■ **Your instructions**
Every line of the records that contains "button" should be tallied, and only the resulting number returned.

(Saved data entries)
BEGIN
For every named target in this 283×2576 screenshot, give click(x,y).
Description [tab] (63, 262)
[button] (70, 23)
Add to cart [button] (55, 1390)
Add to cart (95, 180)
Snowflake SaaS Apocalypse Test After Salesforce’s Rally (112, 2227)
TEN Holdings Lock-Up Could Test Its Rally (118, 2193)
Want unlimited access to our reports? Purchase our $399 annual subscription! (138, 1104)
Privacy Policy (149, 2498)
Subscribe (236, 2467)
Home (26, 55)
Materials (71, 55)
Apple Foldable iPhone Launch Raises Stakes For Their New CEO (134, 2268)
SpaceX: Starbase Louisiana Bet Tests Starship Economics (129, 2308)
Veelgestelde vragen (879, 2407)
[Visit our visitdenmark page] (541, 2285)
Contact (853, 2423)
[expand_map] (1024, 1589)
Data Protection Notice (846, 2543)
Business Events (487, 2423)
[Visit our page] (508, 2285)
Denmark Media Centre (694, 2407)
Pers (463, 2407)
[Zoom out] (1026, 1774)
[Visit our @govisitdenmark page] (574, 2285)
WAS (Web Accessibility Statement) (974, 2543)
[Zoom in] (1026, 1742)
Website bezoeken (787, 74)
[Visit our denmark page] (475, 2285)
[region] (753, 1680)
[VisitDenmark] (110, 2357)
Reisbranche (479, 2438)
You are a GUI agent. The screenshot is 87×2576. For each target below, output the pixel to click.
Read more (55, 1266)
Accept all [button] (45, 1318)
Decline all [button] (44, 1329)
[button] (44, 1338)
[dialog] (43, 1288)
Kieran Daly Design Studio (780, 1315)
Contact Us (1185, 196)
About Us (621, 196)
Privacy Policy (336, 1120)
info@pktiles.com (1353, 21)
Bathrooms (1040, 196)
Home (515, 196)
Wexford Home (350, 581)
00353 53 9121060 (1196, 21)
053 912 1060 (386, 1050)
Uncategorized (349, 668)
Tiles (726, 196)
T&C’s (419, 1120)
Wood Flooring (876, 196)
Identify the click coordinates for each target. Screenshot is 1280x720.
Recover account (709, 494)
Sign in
END
■ **The completed task**
5